Open stevenwudi opened 6 years ago
Hi Di,
Thanks for your participation, The metric we consider is similar with detection, since IoU based instance segmentation is normalized by scale, so there is no difference in evaluating object nearby or further away. Originally, we want to have 3D volume IOU, but it turns out to be very time costly for evaluation.
We also tried several algorithms ourselves, it turns out when estimating depth, error can be very large. We do consider to replace the distance metric, by borrowing some idea from depth evaluation, such as absolute relative depth or squared relative depth. In this case, we have strict requirements for cars nearby while loose for car further away. However, this might generate results that the reprojected masks of cars very far away could be largely miss-aligned, thus, the threshold need to be selected smarter by taking care of similarity of reprojection mask.
Another choice is reprojection AP, that is generate a 2D instance amodal segmentation results, and compare it against gt, however, this will have scale confusion problem.
It is not a trivial problem, but re-projection mask aware relative depth might be a good choice.
Best Peng
Since the challenge has ended, it turns out to be a difficult one.
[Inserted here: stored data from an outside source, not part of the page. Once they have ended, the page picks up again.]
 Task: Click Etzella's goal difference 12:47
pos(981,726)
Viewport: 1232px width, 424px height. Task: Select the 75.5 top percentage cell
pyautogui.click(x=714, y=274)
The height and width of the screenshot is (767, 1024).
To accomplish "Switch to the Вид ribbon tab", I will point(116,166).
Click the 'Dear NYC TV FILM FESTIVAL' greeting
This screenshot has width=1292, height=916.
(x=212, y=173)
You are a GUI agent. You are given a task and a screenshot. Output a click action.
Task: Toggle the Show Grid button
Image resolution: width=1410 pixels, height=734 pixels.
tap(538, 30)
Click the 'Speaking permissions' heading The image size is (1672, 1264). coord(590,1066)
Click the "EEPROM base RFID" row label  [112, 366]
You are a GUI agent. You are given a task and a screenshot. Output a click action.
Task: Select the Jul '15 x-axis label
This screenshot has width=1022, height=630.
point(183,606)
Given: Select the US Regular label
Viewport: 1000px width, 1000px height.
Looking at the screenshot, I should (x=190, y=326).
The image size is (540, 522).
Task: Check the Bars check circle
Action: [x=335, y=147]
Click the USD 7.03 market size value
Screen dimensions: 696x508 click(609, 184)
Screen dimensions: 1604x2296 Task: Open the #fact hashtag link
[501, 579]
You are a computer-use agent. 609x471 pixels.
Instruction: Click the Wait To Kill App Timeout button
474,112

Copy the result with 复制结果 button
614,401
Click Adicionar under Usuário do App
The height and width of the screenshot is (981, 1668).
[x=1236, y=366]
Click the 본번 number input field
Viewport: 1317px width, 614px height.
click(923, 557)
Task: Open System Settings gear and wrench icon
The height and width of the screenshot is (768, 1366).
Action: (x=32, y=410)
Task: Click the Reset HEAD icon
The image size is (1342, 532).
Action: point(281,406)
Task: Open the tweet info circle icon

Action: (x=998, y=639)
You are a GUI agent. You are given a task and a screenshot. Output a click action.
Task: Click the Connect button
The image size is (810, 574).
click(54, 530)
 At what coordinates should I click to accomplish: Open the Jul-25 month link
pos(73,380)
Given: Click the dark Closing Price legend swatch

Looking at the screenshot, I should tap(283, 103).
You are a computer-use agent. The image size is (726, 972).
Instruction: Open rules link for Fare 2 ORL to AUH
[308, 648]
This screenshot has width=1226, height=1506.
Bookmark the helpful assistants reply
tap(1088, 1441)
Especially due to the translation vector estimation: 2.8 meter threshold is very challenging. From my personal opinion, the car pose estimation (for translation vector) could have larger threshold if the car is far away. For the current system, no matter how far the detected cars are from the camera (e.g., 5 meters or 150 meters), the current evaluating metric treats them unanimously. However, for the future evaluation metric, I would suggest a linear threshold: if the car is close to the camera, then stricter threshold is required and if the car is far away, a more tolerant threshold is considered (as illustrated in the following image):
Such proposed system would also make sense for real autonomous driving scenario. Hope it makes sense for the future evaluation metrics. And thank you for organizing this very fun challenge.